Había sido guía turístico
guiando a turistas de Miami a Brasil
a través de ciudades cuyos nombres nunca había oído, un chef
en un barco que cruzaba el Caribe,
había probado frutas extrañas, tenido roces con la muerte, némesis del placer,
en más de una ocasión,
(había sido, durante un tiempo, contrabandista);
En efecto, hubo un tiempo, amigo mío,
un tiempo en que se había llamado a sí mismo un príncipe
y poseía una hilera de casas
hasta que el socio traicionero había aparecido como el Destino
seguido, en busca del olvido, por la bebida
luego las mujeres y sus artimañas, luego los abogados ladrones rondando su cabeza
como halcones, luego la cara del juez asquenazí
como la cometa de la fatalidad aleteando sobre
la colina de basura, luego el abismo
de la penuria.
Y aquí estaba
por fin en San Francisco, donde
la tormenta final lo había arrojado años antes
agotado por el viaje, cocinando desde medianoche
hasta el amanecer, en este restaurante con vistas al mar llamado El Faro,
para estos pájaros nocturnos, estos vagabundos;
pero me explicó que las cosas siempre habían sido así,
siempre habían sido siempre siempre así,
y me recordó que Khalil Mutran
había abierto una tienda de venta de carbón en alguna ciudad del exilio
(¿Río de Janeiro?

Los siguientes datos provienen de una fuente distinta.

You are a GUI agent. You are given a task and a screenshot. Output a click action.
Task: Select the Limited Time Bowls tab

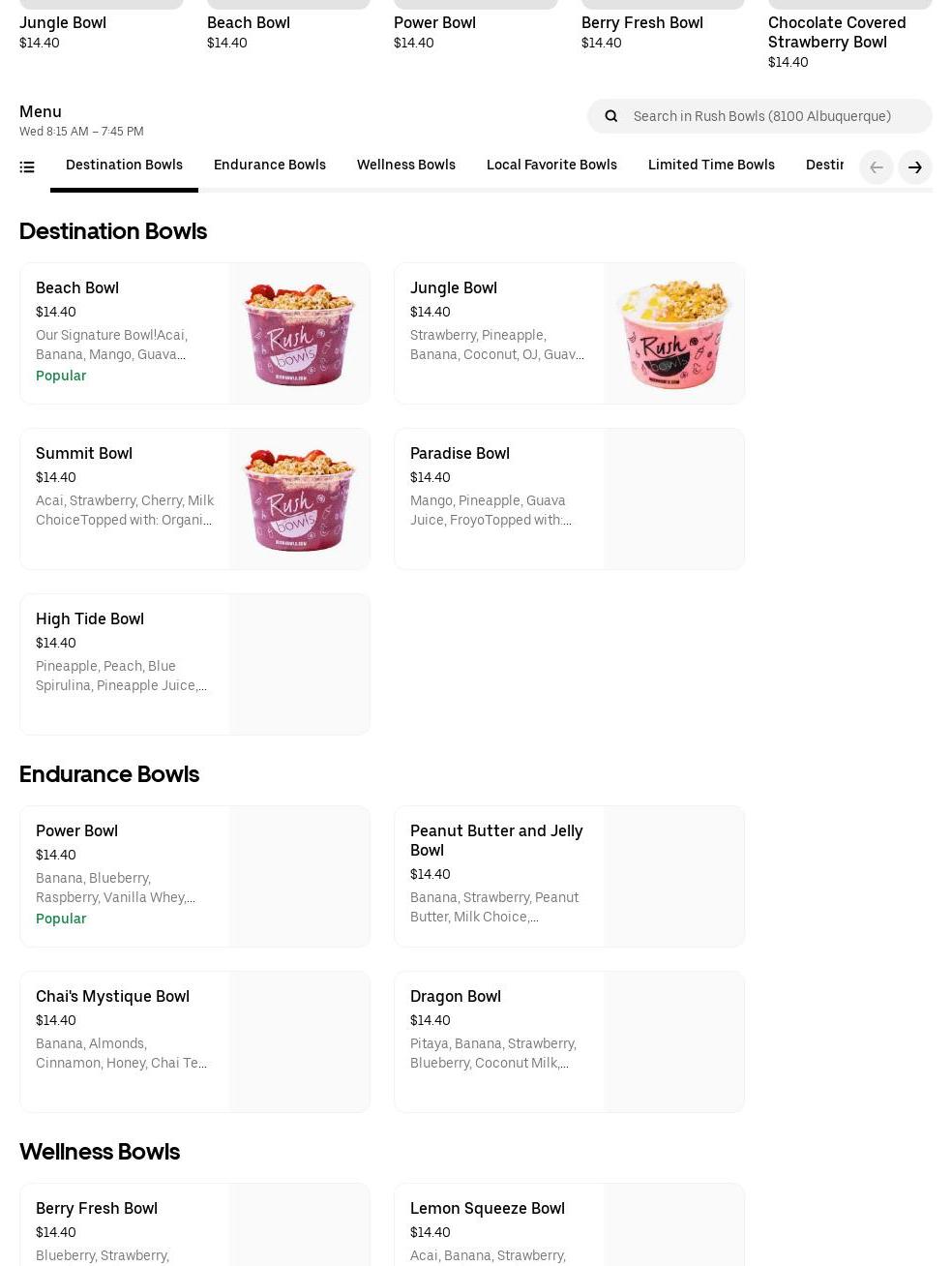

Él, muy posiblemente con más de sesenta años, olvidó el lugar)
donde, cuando un cliente se marchaba cargado
y otro con las bolsas vacías miraba a la puerta,
anotaba en su libro de contabilidad
versos.
Se despidió sonriendo
y agitando su cuaderno en el aire
y le vi volver a sus fogones y subir el humo
una vez más, el cuaderno puesto de nuevo en un estante en el que
un ejemplar andrajoso de El Profeta de Gibran.
Vi su humo elevarse de nuevo.
Vi una vez más el cedro en su cuaderno.